Start of RECORDS FOR THE EXERCISE

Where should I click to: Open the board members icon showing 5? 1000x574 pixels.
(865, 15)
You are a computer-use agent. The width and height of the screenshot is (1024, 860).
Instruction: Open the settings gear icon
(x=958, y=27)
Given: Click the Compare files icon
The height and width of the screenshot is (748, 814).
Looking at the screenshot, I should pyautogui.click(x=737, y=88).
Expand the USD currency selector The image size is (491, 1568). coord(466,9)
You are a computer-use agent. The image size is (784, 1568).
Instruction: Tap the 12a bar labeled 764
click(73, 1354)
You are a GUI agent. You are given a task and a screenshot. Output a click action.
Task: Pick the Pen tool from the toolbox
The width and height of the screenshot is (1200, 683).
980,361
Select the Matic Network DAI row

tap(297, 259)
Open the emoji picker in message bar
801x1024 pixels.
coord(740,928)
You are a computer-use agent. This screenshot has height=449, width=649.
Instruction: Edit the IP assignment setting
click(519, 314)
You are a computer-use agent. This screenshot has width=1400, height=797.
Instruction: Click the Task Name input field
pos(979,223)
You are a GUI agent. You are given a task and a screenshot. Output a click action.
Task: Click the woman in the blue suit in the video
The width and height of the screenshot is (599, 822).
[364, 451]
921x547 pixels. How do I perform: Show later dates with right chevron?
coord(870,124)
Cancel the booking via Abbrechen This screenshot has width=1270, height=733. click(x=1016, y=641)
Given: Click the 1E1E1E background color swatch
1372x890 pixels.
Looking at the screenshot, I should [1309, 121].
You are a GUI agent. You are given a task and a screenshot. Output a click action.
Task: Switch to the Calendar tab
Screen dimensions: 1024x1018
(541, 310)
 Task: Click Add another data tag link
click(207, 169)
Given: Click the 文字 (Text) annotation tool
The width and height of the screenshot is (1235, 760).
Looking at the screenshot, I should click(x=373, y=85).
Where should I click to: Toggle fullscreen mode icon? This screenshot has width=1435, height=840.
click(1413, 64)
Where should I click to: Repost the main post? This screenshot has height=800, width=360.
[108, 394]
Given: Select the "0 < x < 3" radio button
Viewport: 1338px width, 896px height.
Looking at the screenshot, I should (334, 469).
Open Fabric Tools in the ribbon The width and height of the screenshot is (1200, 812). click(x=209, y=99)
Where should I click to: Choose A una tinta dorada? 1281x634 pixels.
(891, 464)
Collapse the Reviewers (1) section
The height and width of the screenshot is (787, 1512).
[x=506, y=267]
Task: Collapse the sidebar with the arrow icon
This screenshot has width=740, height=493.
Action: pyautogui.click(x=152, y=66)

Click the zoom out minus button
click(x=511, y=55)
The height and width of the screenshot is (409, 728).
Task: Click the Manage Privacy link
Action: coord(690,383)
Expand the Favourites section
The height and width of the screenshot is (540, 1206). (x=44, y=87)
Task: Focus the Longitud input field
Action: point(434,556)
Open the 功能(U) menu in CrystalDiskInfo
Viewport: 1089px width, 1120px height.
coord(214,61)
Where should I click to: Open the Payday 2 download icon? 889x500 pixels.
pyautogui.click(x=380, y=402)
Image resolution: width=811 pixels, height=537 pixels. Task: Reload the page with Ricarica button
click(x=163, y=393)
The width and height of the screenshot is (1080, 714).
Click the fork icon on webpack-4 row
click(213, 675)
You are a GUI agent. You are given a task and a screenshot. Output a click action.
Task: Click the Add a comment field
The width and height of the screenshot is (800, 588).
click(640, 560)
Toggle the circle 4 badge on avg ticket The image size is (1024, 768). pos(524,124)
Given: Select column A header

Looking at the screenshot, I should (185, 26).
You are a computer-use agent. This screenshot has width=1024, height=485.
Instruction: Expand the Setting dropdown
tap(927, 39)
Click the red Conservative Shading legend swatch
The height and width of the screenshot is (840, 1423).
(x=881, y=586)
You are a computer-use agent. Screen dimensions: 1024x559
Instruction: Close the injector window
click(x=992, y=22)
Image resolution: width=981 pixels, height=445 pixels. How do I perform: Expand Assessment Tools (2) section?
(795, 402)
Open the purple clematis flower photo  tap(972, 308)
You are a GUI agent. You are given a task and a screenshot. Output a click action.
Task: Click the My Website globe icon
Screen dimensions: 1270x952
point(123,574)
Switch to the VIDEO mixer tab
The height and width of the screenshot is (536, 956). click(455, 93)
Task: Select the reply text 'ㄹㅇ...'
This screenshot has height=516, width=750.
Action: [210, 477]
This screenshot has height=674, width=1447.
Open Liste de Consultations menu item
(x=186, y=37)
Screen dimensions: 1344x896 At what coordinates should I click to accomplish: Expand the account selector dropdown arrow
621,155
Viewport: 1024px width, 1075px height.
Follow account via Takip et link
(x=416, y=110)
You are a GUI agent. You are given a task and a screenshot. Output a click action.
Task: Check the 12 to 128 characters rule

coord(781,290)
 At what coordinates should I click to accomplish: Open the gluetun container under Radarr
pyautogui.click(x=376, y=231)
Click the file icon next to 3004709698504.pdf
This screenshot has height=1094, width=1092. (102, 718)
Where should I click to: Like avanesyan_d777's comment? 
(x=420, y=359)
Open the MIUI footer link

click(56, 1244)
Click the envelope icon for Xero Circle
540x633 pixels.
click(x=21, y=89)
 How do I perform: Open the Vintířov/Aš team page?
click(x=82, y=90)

End of RECORDS FOR THE EXERCISE

### TASK DESCRIPTION
Could you set down, word for word, only the lines above from the line with "Task: Pick the Pen tool from the toolbox" to the line with "Given: Click the 1E1E1E", including both?

### EXERCISE ANSWER
Task: Pick the Pen tool from the toolbox
The width and height of the screenshot is (1200, 683).
980,361
Select the Matic Network DAI row

tap(297, 259)
Open the emoji picker in message bar
801x1024 pixels.
coord(740,928)
You are a computer-use agent. This screenshot has height=449, width=649.
Instruction: Edit the IP assignment setting
click(519, 314)
You are a computer-use agent. This screenshot has width=1400, height=797.
Instruction: Click the Task Name input field
pos(979,223)
You are a GUI agent. You are given a task and a screenshot. Output a click action.
Task: Click the woman in the blue suit in the video
The width and height of the screenshot is (599, 822).
[364, 451]
921x547 pixels. How do I perform: Show later dates with right chevron?
coord(870,124)
Cancel the booking via Abbrechen This screenshot has width=1270, height=733. click(x=1016, y=641)
Given: Click the 1E1E1E background color swatch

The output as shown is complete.